巡業がない時は、母は「家族で」買い物に行こうとかお出かけしようとか、とにかく「家族で」という形にこだわった。
でも小さな弟を連れているし、父は渋滞や混雑が大嫌いで母と喧嘩になるし、私はできれば一緒に行きたくなかった。
それでも私に拒否権はない。
で、案の定また夫婦喧嘩に巻き込まれるのだった。
いや、「家族で」という方にこだわったのはオフだけではなかった。
例えば夏休みに入る頃に巡業があると、私は終業式まで祖父母に食事の面倒を見てもらいながら一人で生活をし、終業式の後には東京駅まで祖父母に送って行ってもらい新幹線に乗るのだ。
九州と四国の時には一人で飛行機にも乗った。
「そこまでして一緒にいなくても」
というのが私の本音だったが、それもやっぱり私に拒否権はないのだった。
私が呼ばれるという事は、パチンコに勝ったという事だ。
「臨時収入があったから呼んでやろう」という事らしかった。
地方に行ったって基本的にストリップ劇場にいなくてはならないし、オフがあれば家族で観光くらいはしたけれど。

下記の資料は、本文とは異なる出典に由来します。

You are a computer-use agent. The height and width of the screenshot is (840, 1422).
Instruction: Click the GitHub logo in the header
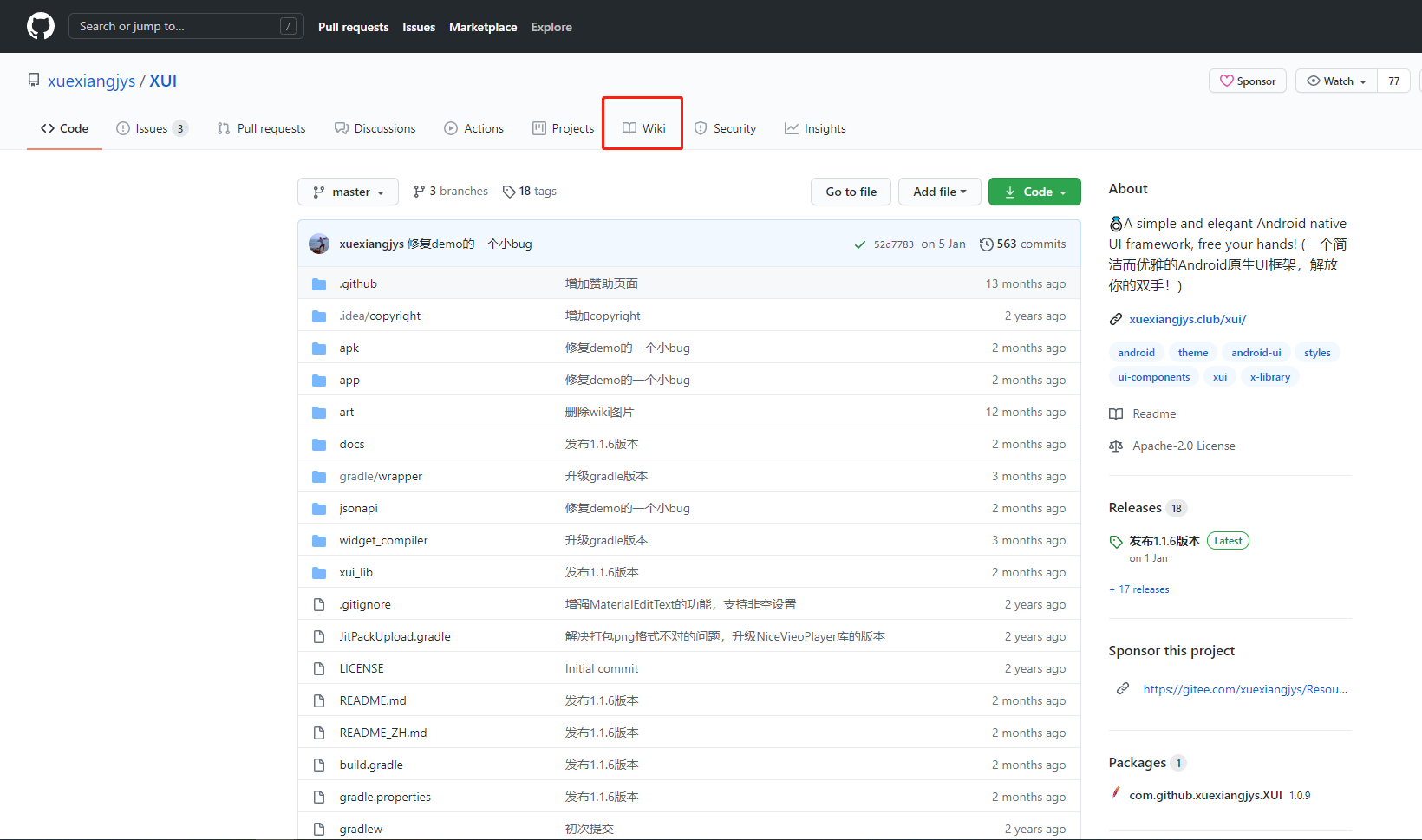click(x=40, y=25)
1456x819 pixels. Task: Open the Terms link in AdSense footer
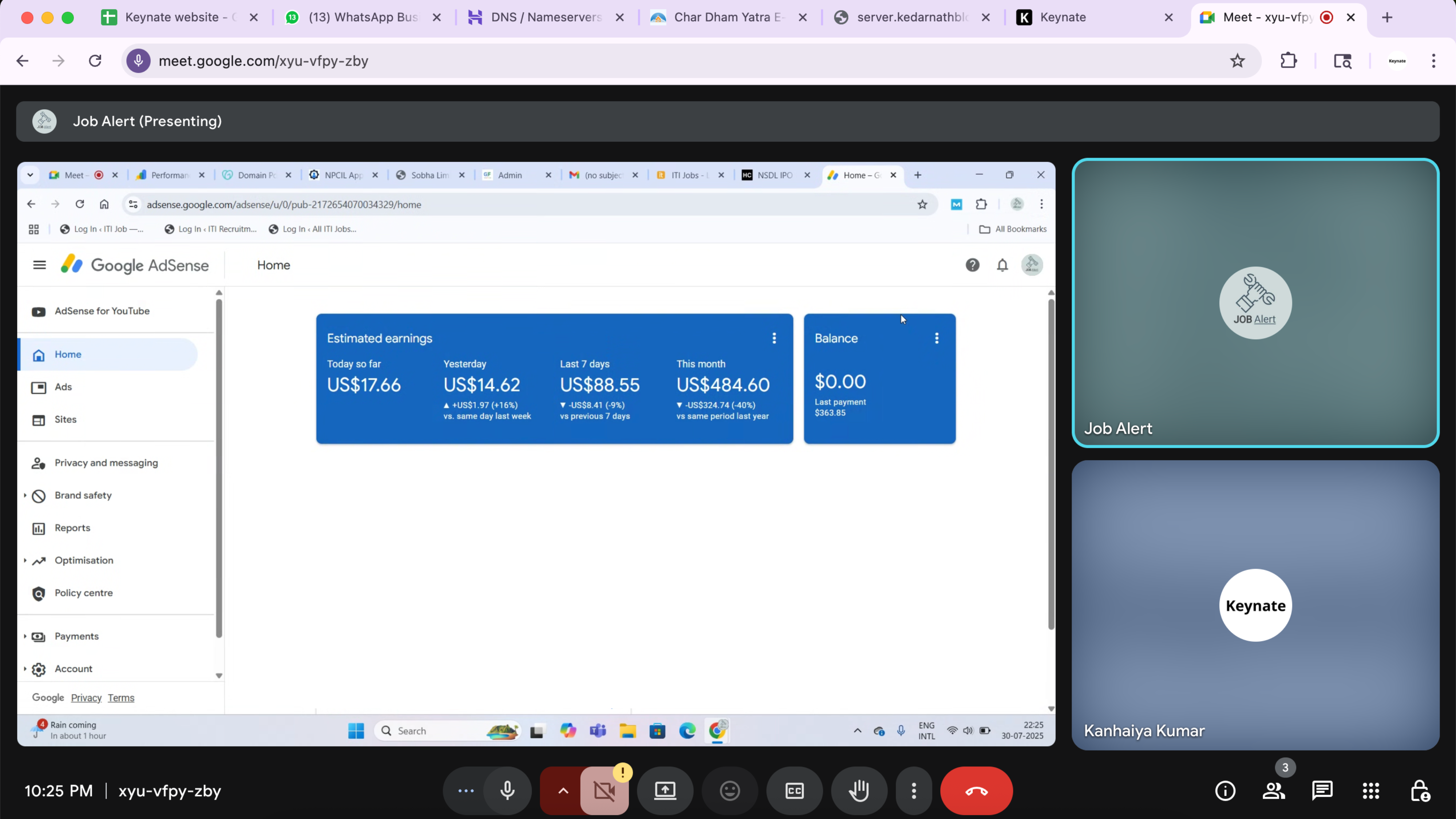coord(121,697)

北海道、宮城、福島、群馬、東京、神奈川、富山、岐阜、愛知、京都、奈良、大阪、和歌山、岡山、熊本、沖縄・・・小学校を卒業する頃にはたくさんの都道府県に行った事になる。
なかなかこんな小学生もいるまい。
まぁほとんど地域特有の思い出なんかないのだけれど。
私はなぜだか子供の頃から食に対しての興味が薄かった。
空腹を我慢する事が多かったからなのか、元来そういう性質なのかわからないけれど。
なのでいまだに空腹さえ満たせればいい。
毎日同じメニューでも構わないし、一日三食カロリーメイトだけでも構わない。
子供をもたなかったら、とっくに生きていなかったと思う。
地方に行ったところで「あれ食べたい」とか「これ食べたい」がないのは、本当につまらない人間だなと自分でも思うのだけれど、これは子供の頃からだ。

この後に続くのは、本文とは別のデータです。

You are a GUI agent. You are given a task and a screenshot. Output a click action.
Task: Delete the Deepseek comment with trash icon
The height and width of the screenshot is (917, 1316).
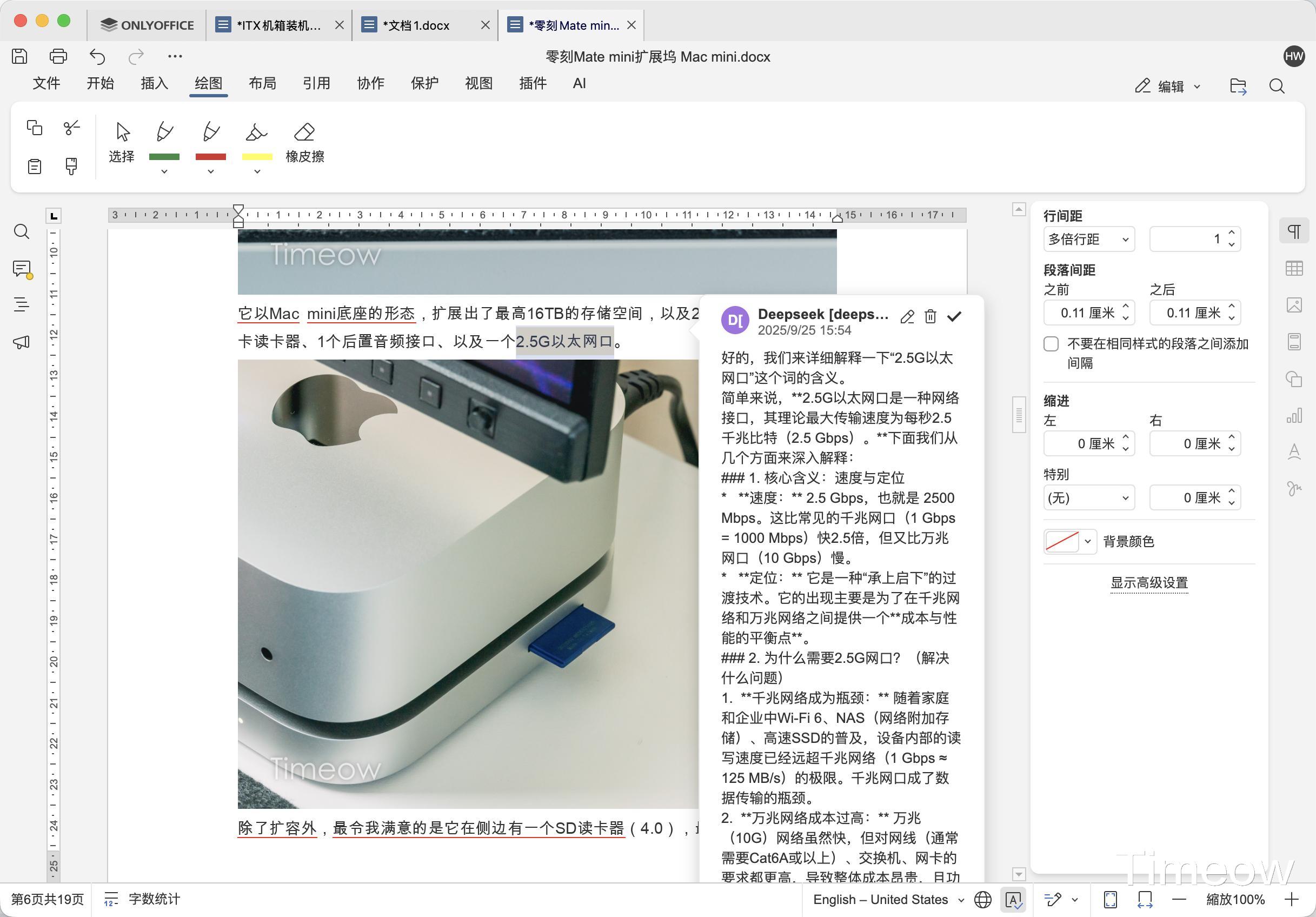coord(930,316)
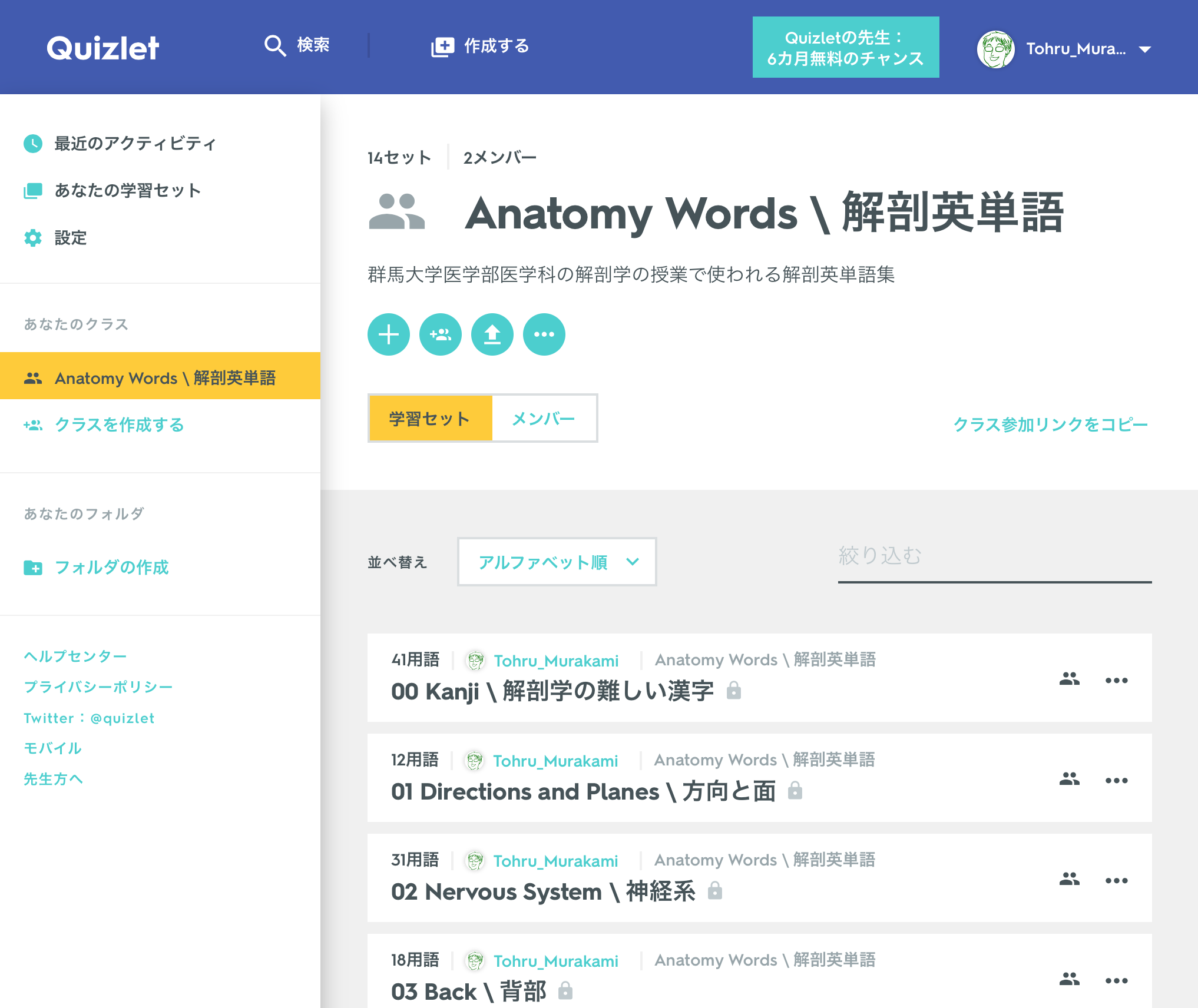Click the 絞り込む filter input field
The width and height of the screenshot is (1198, 1008).
(994, 557)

ついでに言うと、私は家にある物ならば食べてしまうが、それも母からしたら「卑しい」「あさましい」らしい。
「弟に残しておこうとか、譲ってあげようと思わないの?」と。
とはいえそんなに量を必要としないので、いわゆる”食いつくし系”ではないと思う。自分では。
こういうのも”食育”とかいうのだろうか。
ならば残念ながら私の食育は失敗に終わったんだろうと思う。